(Collected data)
····················
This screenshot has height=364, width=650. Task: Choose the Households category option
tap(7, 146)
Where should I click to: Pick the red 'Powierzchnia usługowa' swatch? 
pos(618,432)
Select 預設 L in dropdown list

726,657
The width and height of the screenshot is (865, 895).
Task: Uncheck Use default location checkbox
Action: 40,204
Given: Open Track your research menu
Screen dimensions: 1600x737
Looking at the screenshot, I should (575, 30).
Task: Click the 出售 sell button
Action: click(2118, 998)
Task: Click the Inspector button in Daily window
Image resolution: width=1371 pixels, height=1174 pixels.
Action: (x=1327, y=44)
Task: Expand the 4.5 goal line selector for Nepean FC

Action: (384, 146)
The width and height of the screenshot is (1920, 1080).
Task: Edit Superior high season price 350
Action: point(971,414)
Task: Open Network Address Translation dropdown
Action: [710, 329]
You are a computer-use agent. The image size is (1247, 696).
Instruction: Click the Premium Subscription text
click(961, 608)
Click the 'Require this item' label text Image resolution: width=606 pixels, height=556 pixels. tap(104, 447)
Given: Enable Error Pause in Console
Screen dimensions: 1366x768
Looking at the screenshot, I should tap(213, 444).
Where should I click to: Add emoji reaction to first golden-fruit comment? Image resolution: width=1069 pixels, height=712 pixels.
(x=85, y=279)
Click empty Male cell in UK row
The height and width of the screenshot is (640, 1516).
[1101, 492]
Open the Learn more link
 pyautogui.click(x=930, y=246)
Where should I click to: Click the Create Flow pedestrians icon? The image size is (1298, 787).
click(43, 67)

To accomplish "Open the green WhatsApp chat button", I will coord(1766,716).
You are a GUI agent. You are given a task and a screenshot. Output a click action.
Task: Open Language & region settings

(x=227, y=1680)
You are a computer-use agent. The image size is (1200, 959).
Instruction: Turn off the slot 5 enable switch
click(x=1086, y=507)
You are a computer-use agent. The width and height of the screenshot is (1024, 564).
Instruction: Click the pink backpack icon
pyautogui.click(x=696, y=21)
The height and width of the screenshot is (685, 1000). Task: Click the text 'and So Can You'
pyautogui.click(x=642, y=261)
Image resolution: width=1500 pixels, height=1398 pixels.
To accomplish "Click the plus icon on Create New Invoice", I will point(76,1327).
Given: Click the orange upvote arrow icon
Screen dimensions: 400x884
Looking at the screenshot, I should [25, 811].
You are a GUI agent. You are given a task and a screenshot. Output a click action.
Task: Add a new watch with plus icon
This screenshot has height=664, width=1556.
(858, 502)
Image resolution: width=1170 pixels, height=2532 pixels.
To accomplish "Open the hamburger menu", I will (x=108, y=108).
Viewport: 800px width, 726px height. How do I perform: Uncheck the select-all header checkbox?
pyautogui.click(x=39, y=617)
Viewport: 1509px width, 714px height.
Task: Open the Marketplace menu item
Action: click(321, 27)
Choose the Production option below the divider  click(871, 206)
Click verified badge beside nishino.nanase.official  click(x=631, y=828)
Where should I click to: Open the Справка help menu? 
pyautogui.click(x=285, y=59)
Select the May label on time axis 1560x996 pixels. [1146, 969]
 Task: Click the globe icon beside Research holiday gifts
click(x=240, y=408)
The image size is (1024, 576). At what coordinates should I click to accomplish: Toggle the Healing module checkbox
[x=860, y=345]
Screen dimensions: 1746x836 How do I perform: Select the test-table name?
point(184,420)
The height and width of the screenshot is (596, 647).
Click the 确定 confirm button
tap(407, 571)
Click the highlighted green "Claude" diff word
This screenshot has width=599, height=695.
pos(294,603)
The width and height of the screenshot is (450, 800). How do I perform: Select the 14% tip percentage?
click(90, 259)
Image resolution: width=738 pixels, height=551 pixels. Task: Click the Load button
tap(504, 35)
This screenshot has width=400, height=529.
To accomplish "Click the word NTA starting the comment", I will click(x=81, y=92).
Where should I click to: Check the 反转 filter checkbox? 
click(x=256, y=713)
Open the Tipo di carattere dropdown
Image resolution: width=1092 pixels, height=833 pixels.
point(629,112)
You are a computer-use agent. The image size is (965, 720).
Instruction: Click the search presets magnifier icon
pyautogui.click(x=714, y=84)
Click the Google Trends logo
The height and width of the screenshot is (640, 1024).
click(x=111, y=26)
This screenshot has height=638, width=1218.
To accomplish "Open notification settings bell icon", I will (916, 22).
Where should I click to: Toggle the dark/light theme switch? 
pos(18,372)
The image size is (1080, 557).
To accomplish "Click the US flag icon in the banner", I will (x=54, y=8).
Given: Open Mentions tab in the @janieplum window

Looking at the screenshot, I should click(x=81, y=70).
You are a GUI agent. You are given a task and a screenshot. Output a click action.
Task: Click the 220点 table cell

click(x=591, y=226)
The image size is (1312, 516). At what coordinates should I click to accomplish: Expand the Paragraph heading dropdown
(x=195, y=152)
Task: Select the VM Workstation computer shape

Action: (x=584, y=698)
····················
• Task to carry out
Set down exactly the lines that begin the records and continue through the line bearing "Image resolution: width=1500"; include both ends.

• Result
This screenshot has height=364, width=650. Task: Choose the Households category option
tap(7, 146)
Where should I click to: Pick the red 'Powierzchnia usługowa' swatch? 
pos(618,432)
Select 預設 L in dropdown list

726,657
The width and height of the screenshot is (865, 895).
Task: Uncheck Use default location checkbox
Action: 40,204
Given: Open Track your research menu
Screen dimensions: 1600x737
Looking at the screenshot, I should (575, 30).
Task: Click the 出售 sell button
Action: click(2118, 998)
Task: Click the Inspector button in Daily window
Image resolution: width=1371 pixels, height=1174 pixels.
Action: (x=1327, y=44)
Task: Expand the 4.5 goal line selector for Nepean FC

Action: (384, 146)
The width and height of the screenshot is (1920, 1080).
Task: Edit Superior high season price 350
Action: point(971,414)
Task: Open Network Address Translation dropdown
Action: [710, 329]
You are a computer-use agent. The image size is (1247, 696).
Instruction: Click the Premium Subscription text
click(961, 608)
Click the 'Require this item' label text Image resolution: width=606 pixels, height=556 pixels. tap(104, 447)
Given: Enable Error Pause in Console
Screen dimensions: 1366x768
Looking at the screenshot, I should tap(213, 444).
Where should I click to: Add emoji reaction to first golden-fruit comment? Image resolution: width=1069 pixels, height=712 pixels.
(x=85, y=279)
Click empty Male cell in UK row
The height and width of the screenshot is (640, 1516).
[1101, 492]
Open the Learn more link
 pyautogui.click(x=930, y=246)
Where should I click to: Click the Create Flow pedestrians icon? The image size is (1298, 787).
click(43, 67)

To accomplish "Open the green WhatsApp chat button", I will coord(1766,716).
You are a GUI agent. You are given a task and a screenshot. Output a click action.
Task: Open Language & region settings

(x=227, y=1680)
You are a computer-use agent. The image size is (1200, 959).
Instruction: Turn off the slot 5 enable switch
click(x=1086, y=507)
You are a computer-use agent. The width and height of the screenshot is (1024, 564).
Instruction: Click the pink backpack icon
pyautogui.click(x=696, y=21)
The height and width of the screenshot is (685, 1000). Task: Click the text 'and So Can You'
pyautogui.click(x=642, y=261)
Image resolution: width=1500 pixels, height=1398 pixels.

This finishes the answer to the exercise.